“Ce livre ne parle pas de héros. La poésie anglaise n’est pas encore de taille à parler d’eux. (…) /Mon sujet, c’est la guerre, et le malheur de la Guerre. / La Poésie est dans la compassion. /(…) Aujourd’hui, tout ce qu’un poète peut faire, c’est avertir. C’est pourquoi les vrais poètes doivent demeurer fidèles à la vérité. “(1918)
Ces lignes de préface qui ouvrent le recueil de Wilfrid Owen ont aujourd’hui un écho particulier, et l’on sait gré aux éditions du Castor astral de proposer un nouveau choix des poèmes complétés d’une sélection de lettres à sa mère, au moment où la commémoration de l’armistice de la Première Guerre Mondiale s’accompagne de toutes les incertitudes d’un monde occidental livré à ses contradictions et cerné, sur ses marges, par des guerres dont les échos lui parviennent à travers les exodes de réfugiés qu’il accueille, plus ou moins bien.
Wilfrid Owen, qui a Outre-Manche une notoriété presqu’égale à celle de Shakespeare, n’est guère connu en France, où pourtant le poète trouva la mort à l’âge de 26 ans, sur les berges du canal de la Sambre à l’Oise, le 4 novembre 1918 – quatre jours avant l’armistice.
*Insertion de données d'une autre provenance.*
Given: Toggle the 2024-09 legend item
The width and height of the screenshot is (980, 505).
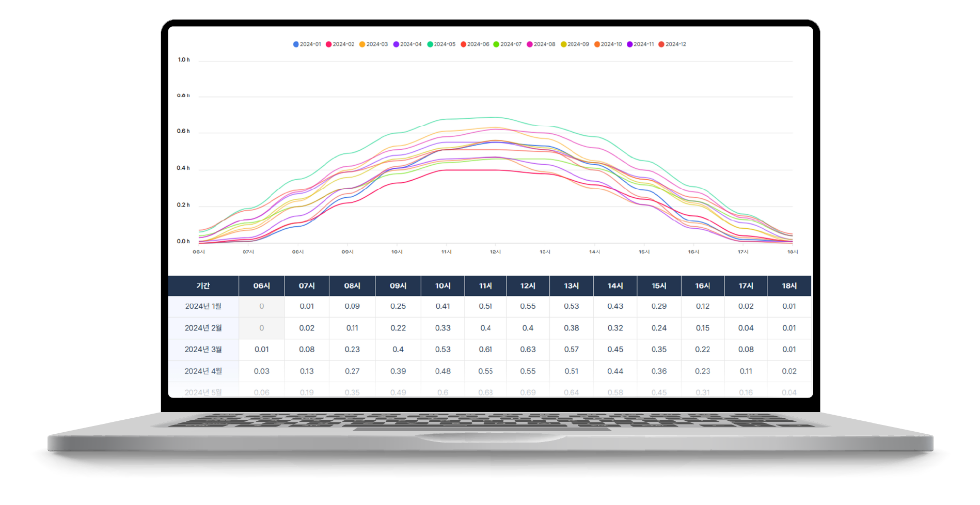Looking at the screenshot, I should point(575,44).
C’est là, dans le cimetière d’Ors, qu’il repose – dans cette France qu’il aimait et où il enseignait, à Bordeaux, en 1915, avant de s’engager dans l’armée britannique. Les lignes de la préface précèdent donc de peu sa disparition… et prennent un valeur testamentaire.

Wilfrid Owen, Et chaque lent crépuscule, Le Castor astral, “Escale des lettres”, poèmes et lettres choisis et traduits de l’anglais par Barthélémy Dussert avec la collaboration de Xavier Hanotte, nouvelle édition revue et augmentée, 192 p. 14 euros
C’est au cours d’un séjour à l’hôpital que le poète Siegfried Sassoon l’engagea à utiliser son expérience de la guerre dans ses écrits… Owen, pourtant, ne publia que 4 poèmes de son vivant, et le recueil, dont s’inspira Benjamin Britten, pour son War Requiem de 1962, ne fut publié à titre posthume qu’en 1920 : ainsi que le souligne Xavier Hanotte dans sa préface à l’édition : “Si la guerre lui a donné une voix, la guerre aussi l’a fait taire” – mais cette réédition permettra peut-être à cet ensemble de dépasser le statut de témoignage, afin qu’on reconnaisse le mérite littéraire qui lui revient. A cet effet, 40 poèmes et 15 lettres sont ici rassemblés, les textes poétiques retenus étant ceux que les traducteurs ont jugés “adaptables” préférant “une expression poétique davantage fidèle à l’esprit qu’à la lettre, quand il ne s’agissait pas de traduire une musique tout autant qu’une parole”, tout en privilégiant le jeu des assonances et rimes internes, dont il semble qu’Owen soit “à raison considéré comme l’un des plus grands virtuoses dans la langue de Shakespeare”. La présence, pour les poèmes, de la version anglaise permet sans peine d’accepter ce choix de traduction.
Quant aux lettres, intercalées avec les poèmes, elles donnent à l’ensemble presque l’aspect d’un journal, rendant plus précise et vivante la silhouette de l’auteur dont les préoccupations personnelles s’entremêlent à sa méditative description du temps de guerre dans lequel il survit. Ce numéro de Recours au Poème présente un choix de ces poèmes qui permettront au lecteur d’apprécier l’intérêt de cette republication en découvrant un auteur dont nous aurions aimé pouvoir citer davantage. L’on ne mettra pas le point final à cette note sans citer la dernière lettre du recueil, écrite le 31 octobre, dans laquelle, comme dans les autres, il tente de rassurer sa mère : “Il n’y a aucun danger ici, ou s’il y en a, il sera passé depuis longtemps lorsque vous lirez ces lignes.”